Fortunately, a man long recognized as a true American statesman and intellectual held a different view on the manner in which the Constitution should be approached.
In "When Jefferson Dined Alone," Professor Jonathon Gross of DePaul University (Steerforth Press, May 2006) wrote: "At a gathering of 49 Nobel Prize recipients at the White House on April 29, 1962, John F. Kennedy noted that never before had such talent been assembled in one room, except, perhaps, when Thomas Jefferson dined alone." Read more about Jefferson.
The point of telling that story is that it was none other than Thomas Jefferson who said:
"On every question of construction, let us carry ourselves back to the time when the Constitution was adopted, recollect the spirit manifested in the debates, and instead of trying what meaning may be squeezed out of the text, or invented against it, conform to the probable one in which it was passed." - Thomas Jefferson, letter to William Johnson, June 12, 1823, The Complete Jefferson, p. 322.
"Until the people have, by some solemn and authoritative act, annulled or changed the established form, it is binding upon them collectively, as well as individually; and no presumption or even knowledge of their sentiments, can warrant their representatives [the executive, judiciary, or legislature]; in a departure from it prior to such an act." - Alexander Hamilton
In the first of the eighty-five "Federalist Papers," Alexander Hamilton emphasized that:
"... it seems to have been reserved to the people of this country, by their conduct and example, to decide the important question, whether societies of men are really capable or not of establishing good government from reflection or choice, or whether they are forever destined to depend for their political constitutions on accident and force."
The Framers knew that the passage of time would surely disclose imperfections or inadequacies in the Constitution, but these were to be repaired or remedied by formal amendment, not by legislative action or judicial construction (or reconstruction).

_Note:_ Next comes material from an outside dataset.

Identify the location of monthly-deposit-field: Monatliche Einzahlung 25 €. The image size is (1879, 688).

Hamilton (in The Federalist No. 78) was emphatic about this:
"Until the people have, by some solemn and authoritative act, annulled or changed the established form, it is binding upon them collectively, as well as individually; and no presumption, or even knowledge of their sentiments, can warrant their representatives in a departure from it prior to such an act."

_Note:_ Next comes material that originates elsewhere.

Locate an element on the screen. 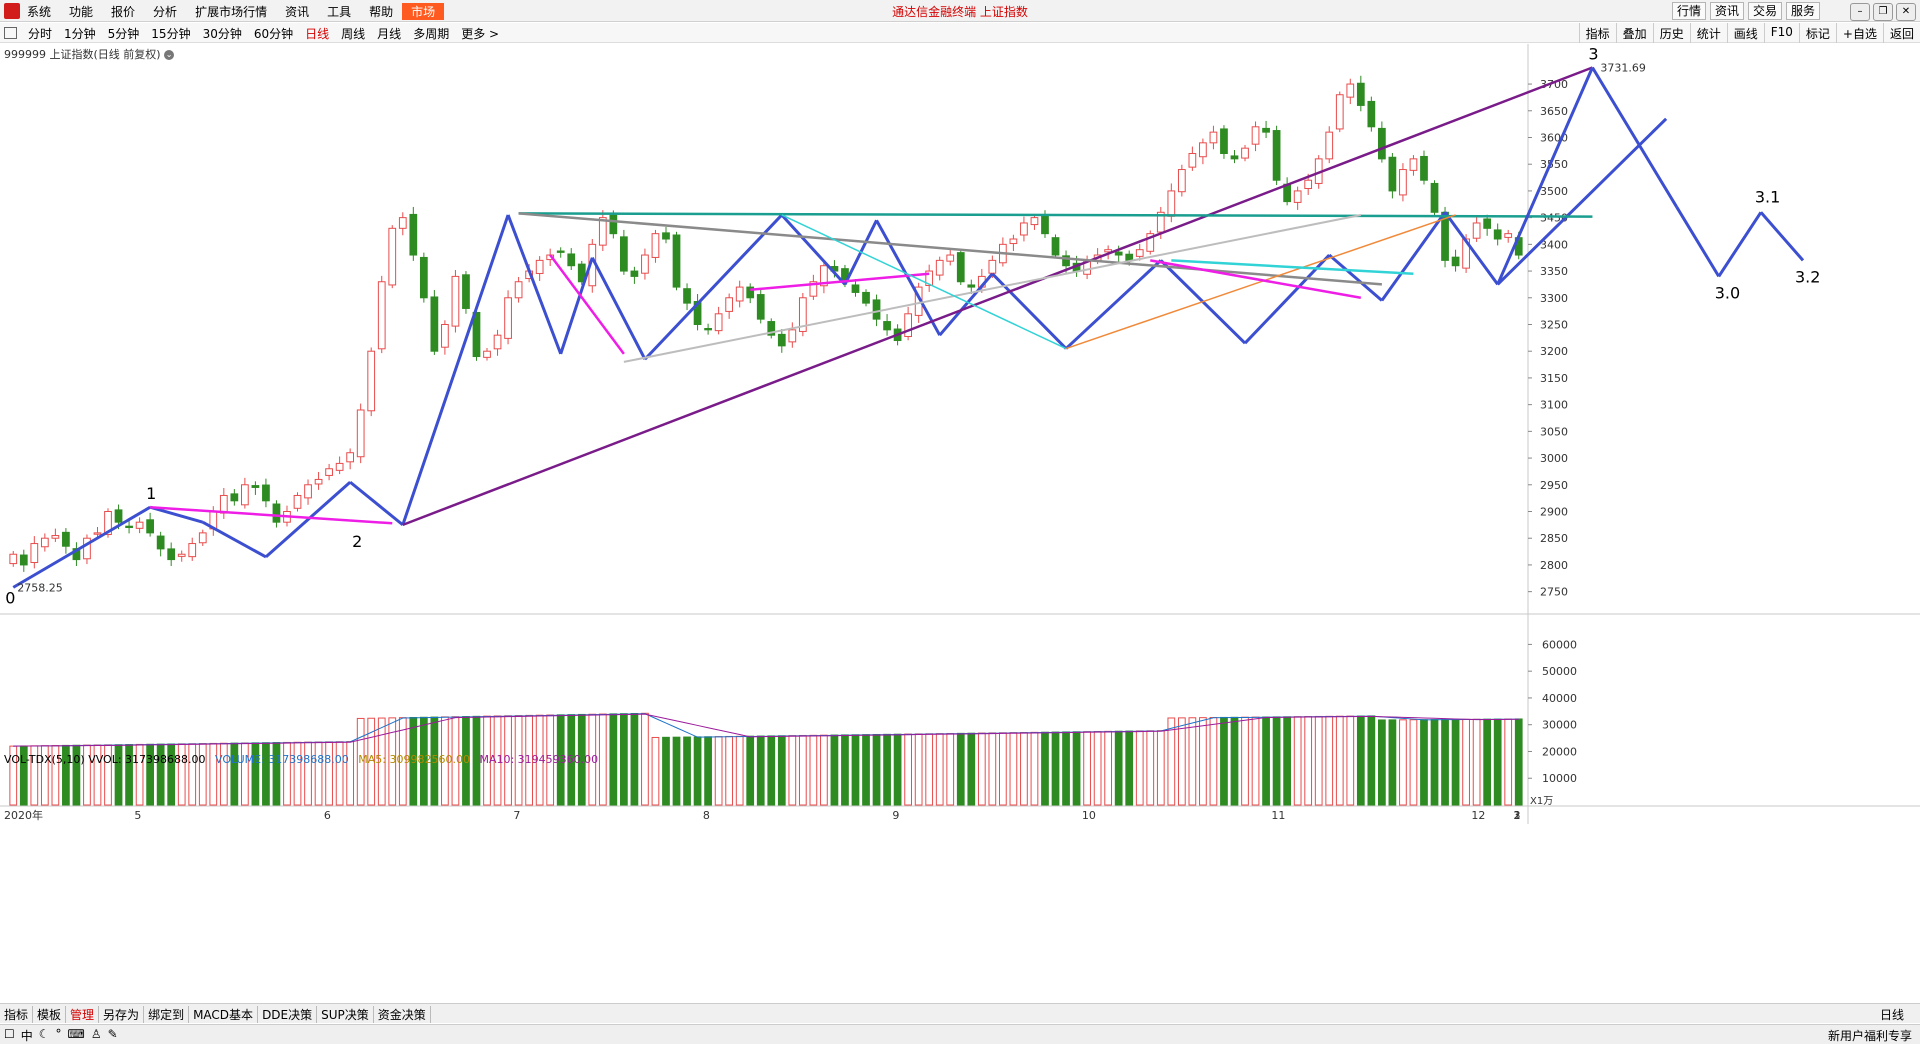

Mr. Spitzer, there are volumes of writings from America's first 50-100 years which refute your theory that the Founders could not "even have envisioned" the kinds of "problems," or intrusions on liberty we face today. In their wisdom, they did, in fact envision such things.
Poor Eliot. He’s too lazy to actually read the text of the Second Militia Act of 1792 to see what Congress passed and Washington signed.

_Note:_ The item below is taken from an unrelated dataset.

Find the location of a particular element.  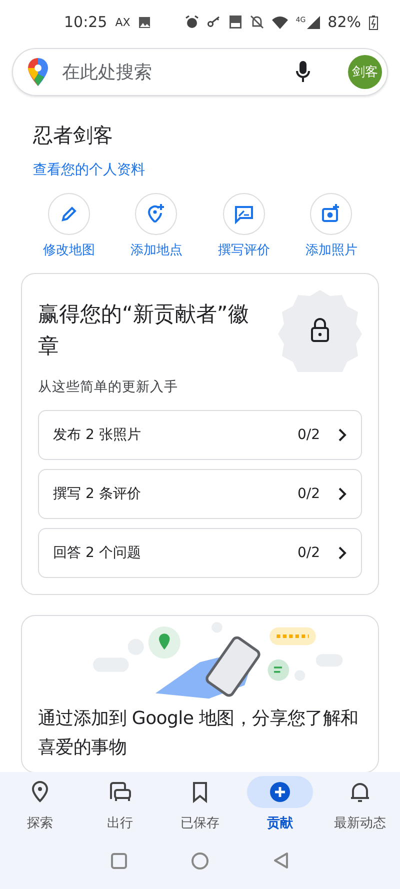

nav-tab: 贡献 is located at coordinates (280, 804).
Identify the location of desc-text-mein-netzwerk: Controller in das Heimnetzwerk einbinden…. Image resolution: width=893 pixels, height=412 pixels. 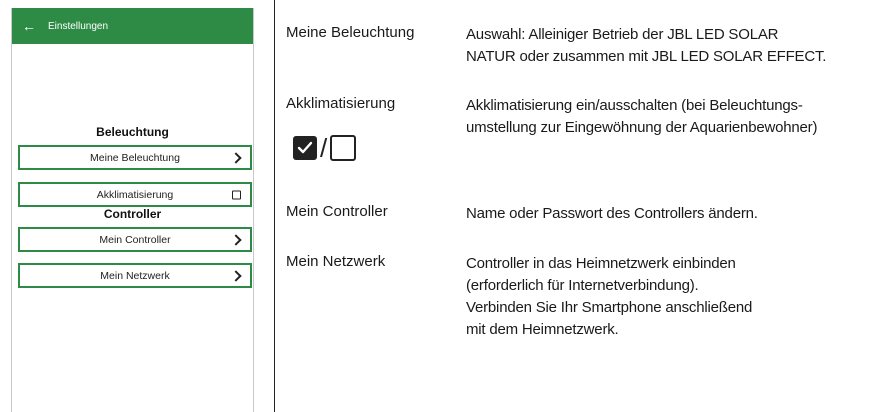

“...each and every free able-bodied white male citizen of the respective States, resident therein, who is or shall be of age of eighteen years, and under the age of forty-five years (except as is herein after excepted) shall severally and respectively be enrolled in the militia,...”
So, first of all it applied to every male of a certain age, not every living being.
“...every citizen, so enrolled and notified, shall, within six months thereafter, provide himself with a good musket or firelock,...”
So, each male was to “provide himself.” There was no mandate to buy anything. Real brilliant reasoning there Spitz.
Spitzer, take your Spitz and find a Honey, you loathsome jerk. No one gives a care what you think or say. Now go away.
Elliot, no government is going to dictate to me what I am going to buy.
I have had enough! Big Government is Going Down. Peacefully I hope this November.
And our old deeds say "Free and Independent". It's called States Rights.
The government was getting stuck with the tab for their losses. This was the solution. Was it adhered to? Was it outlawed?